==== Texte cité ====
Une nation ethnique avec une identité fondamentale

L’apparente préoccupation de la N-VA pour notre sécurité sociale masque en fait un programme nationaliste d’extrême droite visant à préserver la pureté ethnique de la Flandre. Que ce soit en matière d’immigration, d’intégration ou encore de sécurité sociale, De Wever mène avant tout un combat nationaliste inspiré des théories d’Edmund Burke, qu’il cite régulièrement comme son philosophe favori. Burke est depuis 200 ans une source d’inspiration pour l’extrême droite et les fascistes de tous bords. Cet homme d’État britannique qui vécut au 18e siècle, farouche opposant à la Révolution française, est considéré comme le père du conservatisme. Il vénère les traditions et tout ce qui différencie et divise les individus: leur histoire, leur culture et leur langue. Dans son livre De ideologie van de N-VA, Ico Maly dépeint minutieusement les similitudes entre la vision de la nation et du nationalisme selon la N-VA et celle de Burke11.
====
» À faire:
(1) Énumérez toutes les personnes nommées dans l'extrait sur la N-VA.
(2) Reprenez l'extrait sur la N-VA après sa dernière phrase, en quelques phrases.
==== Extrait de données ====
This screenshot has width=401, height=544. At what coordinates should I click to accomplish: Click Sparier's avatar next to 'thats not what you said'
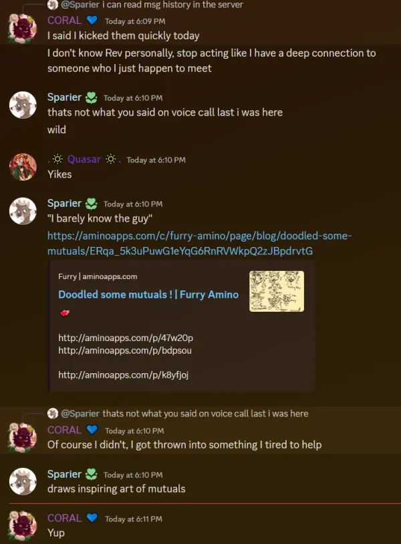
====
» Réponses:
(1) De Wever, Edmund Burke, Ico Maly

(2)
Selon Burke, la nation, ses institutions et ses règles sociétales sont le fruit d’une longue évolution historique. La nation, c’est l’ordre naturel. Une morale et une base culturelle communes sont les conditions indispensables à l’émergence d’une société harmonieuse, authentique et forte dont la survie dépend de l’homogénéité. Les droits individuels sont secondaires par rapport à ceux de la nation, considérée comme sacrée. Pour les conservateurs, un monde idéal est un monde composé de nations homogènes sur le plan ethnique et culturel. De Wever, tout comme ses partisans, considère la nation flamande comme un organisme objectif, un «tissu précieux» (du nom d’un de ses livres, Het Kostbare Weefsel12) composé de valeurs et d’un socle moral et culturel forgés au fil de l’histoire.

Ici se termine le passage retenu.